--- Extract ---
....................
Comparison of ouabain receptors in sheep myocardium and Purkinje fibres.

The conducting system of the heart has been reported to be more sensitive to the toxic effects of digitalis than the working myocardium. To investigate the molecular basis of these observations, we have characterized the ouabain receptor in Purkinje fibres and ventricular muscle of the digitalis-sensitive sheep heart using cell membrane preparations, crude homogenates and contracting heart tissues. [3H]-Ouabain binding has the following characteristics: in sheep left ventricular cell membranes, specific binding was of high affinity (KD 1.9 X 10(-9) M at 37 degrees); was co-incident with an inhibition of (Na+ + K+)-ATPase activity; and was inhibited by K+ and unlabelled cardiotonic steroids; in crude homogenates, the maximal binding capacity but not the affinity for ouabain varied in different parts of the sheep heart with Purkinje fibres containing markedly fewer binding sites (0.33 X 10(14)/g wet weight; left ventricle, 1.3 X 10(14)/g wet weight) and in isolated, contracting Purkinje fibres and right ventricular moderator band strips, concentration-response curves for [3H]-ouabain binding, increase in force of contraction and inhibition of [86Rb+]-uptake were co-incident. In both contracting tissues, a ouabain concentration of 3 X 10(-7) M occupied about 50% of the specific binding sites, gave the maximal inotropic effect without toxicity and inhibited [86Rb+]-uptake by about 50%. The maximal binding capacity was lower in contracting Purkinje fibres (2 X 10(14) binding sites/g wet weight) than in contracting moderator band strips (3.9 X 10(14) binding sites/g wet weight). The maximal inotropic effects were reached slightly faster in Purkinje fibres but toxicity also occurred faster in these fibers. We conclude that the specific ouabain binding site is the receptor mediating positive inotropy and inhibition of (Na+ + K+)-ATPase in the sheep heart. Further, this receptor is identical in both the conducting system and working myocardium but the conducting system contains many fewer receptors. This change in receptor number, rather than affinity, may underlie the increased ouabain toxicity observed in Purkinje fibres.
....................
--- What you have to do ---
Translate this sentence from the abstract on ouabain receptors into Spanish: "The conducting system of the heart has been reported to be more sensitive to the toxic effects of digitalis than the working myocardium." Use nothing but the abstract on ouabain receptors.

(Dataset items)
....................
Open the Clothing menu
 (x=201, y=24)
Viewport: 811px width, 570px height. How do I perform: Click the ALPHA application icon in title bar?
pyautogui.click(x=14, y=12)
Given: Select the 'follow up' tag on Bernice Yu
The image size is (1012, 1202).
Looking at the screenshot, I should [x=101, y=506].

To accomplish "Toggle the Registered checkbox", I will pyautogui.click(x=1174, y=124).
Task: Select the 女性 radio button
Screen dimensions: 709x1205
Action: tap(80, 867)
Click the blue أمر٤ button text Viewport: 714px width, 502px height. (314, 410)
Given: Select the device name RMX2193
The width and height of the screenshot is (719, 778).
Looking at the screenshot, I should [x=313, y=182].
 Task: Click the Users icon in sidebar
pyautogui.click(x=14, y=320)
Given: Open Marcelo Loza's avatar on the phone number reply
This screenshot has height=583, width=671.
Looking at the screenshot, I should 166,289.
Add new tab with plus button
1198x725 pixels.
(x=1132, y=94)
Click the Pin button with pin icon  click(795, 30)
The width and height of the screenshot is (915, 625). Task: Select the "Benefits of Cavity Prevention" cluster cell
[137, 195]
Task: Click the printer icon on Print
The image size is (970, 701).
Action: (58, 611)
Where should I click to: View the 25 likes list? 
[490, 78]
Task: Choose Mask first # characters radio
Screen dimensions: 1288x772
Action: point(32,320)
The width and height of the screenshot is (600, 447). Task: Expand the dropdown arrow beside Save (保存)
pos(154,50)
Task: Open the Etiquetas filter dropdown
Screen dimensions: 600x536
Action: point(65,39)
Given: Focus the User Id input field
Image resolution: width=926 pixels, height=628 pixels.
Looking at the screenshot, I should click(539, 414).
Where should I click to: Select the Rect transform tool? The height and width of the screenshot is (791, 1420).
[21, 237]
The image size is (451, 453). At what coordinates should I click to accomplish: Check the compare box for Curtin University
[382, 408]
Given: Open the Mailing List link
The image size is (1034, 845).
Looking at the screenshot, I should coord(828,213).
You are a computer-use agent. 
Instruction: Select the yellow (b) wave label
....................
--- Output ---
Se ha descrito que el sistema de conducción del corazón es más sensible a los efectos tóxicos de la digital que el miocardio de trabajo.